* **Text under study**:
What we’ll do here:
- Discover 9 Tips on How to Write a Country Song
- Explore the Value of Tradition in Country Music
- Consider how being honest in your song puts both cowboy boots on solid Country ground
What is Country?
Before we get into tips for writing your Country song, it is necessary to talk about what country is. Few genres are as wide open as Country is today. If you pull up Spotify or Apple music and click on the Country genre, what comes up sounds like Easy Listening, Classic Rock, Hip-hop, Pop, and Country all wrapped up in the same package.
There are more opinions out there about Country than you can shake a stick at. Some say country music is the spirit of America, some say it’s the word of God, and others say it’s working folks’ music.
It’s also difficult to identify the exact sound of country. The genre grew out of the Blues, Gospel, Old Time, Folk, Bluegrass, Western Swing, and Rockabilly traditions.
Elvis started out in Country music. Ray Charles was shifting the sounds of Country in 1962 with his all-Country album. John Denver re-joined Folk and Country in the 1970s. Garth Brooks went in every Rock, Easy Listening, and Pop direction he could in the 90s. And then, there’s Lil Nas X.

* **Information shown**:

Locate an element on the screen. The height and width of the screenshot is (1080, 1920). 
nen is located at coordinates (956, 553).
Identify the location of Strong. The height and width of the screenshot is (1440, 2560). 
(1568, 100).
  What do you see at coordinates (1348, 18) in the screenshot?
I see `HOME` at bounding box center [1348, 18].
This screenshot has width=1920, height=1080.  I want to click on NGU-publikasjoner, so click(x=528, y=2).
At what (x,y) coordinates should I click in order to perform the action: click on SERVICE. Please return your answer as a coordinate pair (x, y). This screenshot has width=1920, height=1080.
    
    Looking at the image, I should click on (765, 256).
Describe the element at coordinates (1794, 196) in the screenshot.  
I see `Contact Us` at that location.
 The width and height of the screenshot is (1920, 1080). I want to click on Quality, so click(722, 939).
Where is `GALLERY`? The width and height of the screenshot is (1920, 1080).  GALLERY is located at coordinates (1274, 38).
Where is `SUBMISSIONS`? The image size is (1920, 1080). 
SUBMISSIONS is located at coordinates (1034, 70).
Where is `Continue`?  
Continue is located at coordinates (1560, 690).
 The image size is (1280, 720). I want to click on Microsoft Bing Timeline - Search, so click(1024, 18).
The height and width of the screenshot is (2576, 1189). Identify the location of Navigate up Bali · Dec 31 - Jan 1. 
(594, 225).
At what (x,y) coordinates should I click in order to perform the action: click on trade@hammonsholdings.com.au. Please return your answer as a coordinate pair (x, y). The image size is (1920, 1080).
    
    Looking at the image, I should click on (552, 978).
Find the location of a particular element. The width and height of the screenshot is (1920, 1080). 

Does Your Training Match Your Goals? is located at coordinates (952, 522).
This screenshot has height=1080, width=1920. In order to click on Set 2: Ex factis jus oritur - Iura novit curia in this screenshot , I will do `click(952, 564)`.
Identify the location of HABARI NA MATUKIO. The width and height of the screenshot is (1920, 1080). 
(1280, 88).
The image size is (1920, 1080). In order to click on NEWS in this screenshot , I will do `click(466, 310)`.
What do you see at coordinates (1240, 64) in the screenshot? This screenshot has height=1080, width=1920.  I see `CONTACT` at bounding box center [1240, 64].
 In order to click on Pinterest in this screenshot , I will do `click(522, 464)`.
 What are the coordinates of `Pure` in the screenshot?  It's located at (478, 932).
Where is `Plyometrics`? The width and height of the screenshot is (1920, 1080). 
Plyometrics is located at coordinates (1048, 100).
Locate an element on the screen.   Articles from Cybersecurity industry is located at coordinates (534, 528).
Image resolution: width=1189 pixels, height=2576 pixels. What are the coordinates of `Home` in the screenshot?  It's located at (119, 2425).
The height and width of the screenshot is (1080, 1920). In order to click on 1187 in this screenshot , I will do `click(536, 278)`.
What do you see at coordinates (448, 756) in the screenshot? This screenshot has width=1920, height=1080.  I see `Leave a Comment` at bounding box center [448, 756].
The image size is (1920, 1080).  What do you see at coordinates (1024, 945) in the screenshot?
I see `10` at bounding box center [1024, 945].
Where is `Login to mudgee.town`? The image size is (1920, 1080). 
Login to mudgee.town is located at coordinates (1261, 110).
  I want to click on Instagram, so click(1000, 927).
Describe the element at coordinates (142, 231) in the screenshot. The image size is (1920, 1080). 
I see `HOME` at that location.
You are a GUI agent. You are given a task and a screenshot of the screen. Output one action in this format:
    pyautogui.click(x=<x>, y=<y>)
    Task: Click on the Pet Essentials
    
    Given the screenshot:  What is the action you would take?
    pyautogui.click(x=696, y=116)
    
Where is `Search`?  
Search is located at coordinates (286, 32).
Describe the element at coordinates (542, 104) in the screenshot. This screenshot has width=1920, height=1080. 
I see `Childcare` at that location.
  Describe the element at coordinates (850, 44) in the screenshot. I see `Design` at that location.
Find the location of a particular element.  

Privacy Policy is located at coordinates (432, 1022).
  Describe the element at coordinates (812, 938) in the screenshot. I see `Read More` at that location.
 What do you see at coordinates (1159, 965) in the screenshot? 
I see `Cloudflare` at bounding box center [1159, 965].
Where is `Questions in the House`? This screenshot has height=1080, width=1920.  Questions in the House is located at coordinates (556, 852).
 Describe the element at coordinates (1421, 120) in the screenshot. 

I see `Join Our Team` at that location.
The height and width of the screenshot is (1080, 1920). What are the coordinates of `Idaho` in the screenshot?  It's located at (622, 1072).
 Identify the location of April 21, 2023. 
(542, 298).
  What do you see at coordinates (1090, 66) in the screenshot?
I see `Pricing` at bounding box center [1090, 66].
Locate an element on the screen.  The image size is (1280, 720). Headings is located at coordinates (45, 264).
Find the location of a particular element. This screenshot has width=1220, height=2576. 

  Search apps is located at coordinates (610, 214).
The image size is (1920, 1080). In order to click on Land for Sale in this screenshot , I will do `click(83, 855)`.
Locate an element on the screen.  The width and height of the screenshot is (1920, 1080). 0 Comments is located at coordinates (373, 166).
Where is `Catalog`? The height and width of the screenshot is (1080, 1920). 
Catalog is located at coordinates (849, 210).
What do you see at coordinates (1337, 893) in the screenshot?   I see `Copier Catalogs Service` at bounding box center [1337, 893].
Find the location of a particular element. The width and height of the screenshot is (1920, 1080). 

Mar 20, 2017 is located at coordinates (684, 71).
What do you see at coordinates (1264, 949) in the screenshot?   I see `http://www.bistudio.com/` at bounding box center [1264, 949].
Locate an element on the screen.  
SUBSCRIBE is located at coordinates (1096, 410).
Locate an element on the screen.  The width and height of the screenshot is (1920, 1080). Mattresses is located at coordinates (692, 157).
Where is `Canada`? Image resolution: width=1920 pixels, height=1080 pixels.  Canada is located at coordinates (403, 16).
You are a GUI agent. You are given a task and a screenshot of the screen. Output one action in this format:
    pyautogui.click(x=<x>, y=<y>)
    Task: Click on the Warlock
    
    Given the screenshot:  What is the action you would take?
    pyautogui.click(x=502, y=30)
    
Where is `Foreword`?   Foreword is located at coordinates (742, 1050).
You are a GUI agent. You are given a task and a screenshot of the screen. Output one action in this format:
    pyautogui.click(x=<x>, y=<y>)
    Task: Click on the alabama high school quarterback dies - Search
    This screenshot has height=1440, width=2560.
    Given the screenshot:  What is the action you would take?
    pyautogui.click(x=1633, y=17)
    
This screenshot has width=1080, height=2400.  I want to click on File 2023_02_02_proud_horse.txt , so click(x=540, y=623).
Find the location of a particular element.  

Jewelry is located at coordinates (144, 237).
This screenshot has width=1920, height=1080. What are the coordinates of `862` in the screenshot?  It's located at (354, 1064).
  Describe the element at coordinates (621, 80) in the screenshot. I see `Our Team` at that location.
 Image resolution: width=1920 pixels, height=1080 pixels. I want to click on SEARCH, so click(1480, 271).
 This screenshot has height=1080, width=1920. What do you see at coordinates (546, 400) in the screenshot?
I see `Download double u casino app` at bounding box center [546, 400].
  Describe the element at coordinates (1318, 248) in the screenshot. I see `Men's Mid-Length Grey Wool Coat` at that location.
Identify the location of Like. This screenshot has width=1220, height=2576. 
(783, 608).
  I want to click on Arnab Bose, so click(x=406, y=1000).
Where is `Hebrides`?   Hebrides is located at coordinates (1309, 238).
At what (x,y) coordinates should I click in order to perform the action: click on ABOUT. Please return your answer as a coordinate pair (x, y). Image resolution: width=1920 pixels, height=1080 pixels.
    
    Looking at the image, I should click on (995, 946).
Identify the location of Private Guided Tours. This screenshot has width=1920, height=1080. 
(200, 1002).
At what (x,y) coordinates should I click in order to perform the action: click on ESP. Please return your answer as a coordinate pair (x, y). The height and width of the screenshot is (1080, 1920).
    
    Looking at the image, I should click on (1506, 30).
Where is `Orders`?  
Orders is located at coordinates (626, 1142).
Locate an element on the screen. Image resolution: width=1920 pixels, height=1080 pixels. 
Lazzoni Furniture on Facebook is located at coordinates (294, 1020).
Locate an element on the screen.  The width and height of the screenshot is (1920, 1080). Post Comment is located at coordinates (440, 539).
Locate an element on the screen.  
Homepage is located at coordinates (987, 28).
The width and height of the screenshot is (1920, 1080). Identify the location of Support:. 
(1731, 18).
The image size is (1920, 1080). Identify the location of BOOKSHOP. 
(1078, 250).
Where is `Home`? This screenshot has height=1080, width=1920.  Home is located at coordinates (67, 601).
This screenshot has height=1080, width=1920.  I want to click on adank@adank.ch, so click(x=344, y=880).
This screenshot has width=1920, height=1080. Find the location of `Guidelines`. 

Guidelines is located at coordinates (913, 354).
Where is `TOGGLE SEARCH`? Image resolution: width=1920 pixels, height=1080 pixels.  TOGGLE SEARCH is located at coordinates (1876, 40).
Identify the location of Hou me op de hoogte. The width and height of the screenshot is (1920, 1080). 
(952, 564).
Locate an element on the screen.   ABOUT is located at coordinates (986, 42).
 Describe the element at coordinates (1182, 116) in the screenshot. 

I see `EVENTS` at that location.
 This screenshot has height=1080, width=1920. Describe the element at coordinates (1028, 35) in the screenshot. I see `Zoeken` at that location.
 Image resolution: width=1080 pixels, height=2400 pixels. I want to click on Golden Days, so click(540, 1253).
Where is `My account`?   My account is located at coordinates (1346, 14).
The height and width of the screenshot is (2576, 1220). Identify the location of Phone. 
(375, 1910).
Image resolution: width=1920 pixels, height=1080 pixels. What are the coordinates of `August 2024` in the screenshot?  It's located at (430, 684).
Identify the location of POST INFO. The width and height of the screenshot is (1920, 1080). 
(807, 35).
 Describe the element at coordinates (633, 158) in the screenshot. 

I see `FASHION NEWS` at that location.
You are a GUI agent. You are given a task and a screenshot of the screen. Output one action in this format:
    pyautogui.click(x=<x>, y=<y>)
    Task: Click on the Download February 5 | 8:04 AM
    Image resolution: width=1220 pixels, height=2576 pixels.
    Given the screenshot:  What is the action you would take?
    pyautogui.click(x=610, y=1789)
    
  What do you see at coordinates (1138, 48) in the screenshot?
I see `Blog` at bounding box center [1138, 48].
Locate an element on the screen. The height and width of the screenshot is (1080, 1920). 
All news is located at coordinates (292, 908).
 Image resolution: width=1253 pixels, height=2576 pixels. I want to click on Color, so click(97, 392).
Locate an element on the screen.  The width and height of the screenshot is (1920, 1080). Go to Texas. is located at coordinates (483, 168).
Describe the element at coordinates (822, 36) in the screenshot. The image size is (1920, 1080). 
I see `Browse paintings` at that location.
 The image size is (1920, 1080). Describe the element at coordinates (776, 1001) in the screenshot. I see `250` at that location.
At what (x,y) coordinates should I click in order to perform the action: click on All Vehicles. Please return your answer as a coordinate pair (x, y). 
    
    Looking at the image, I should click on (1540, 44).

* **Task**:
List every musical tradition that the country songwriting text says the Country genre grew out of.

* **Your solution**:
Blues, Gospel, Old Time, Folk, Bluegrass, Western Swing, Rockabilly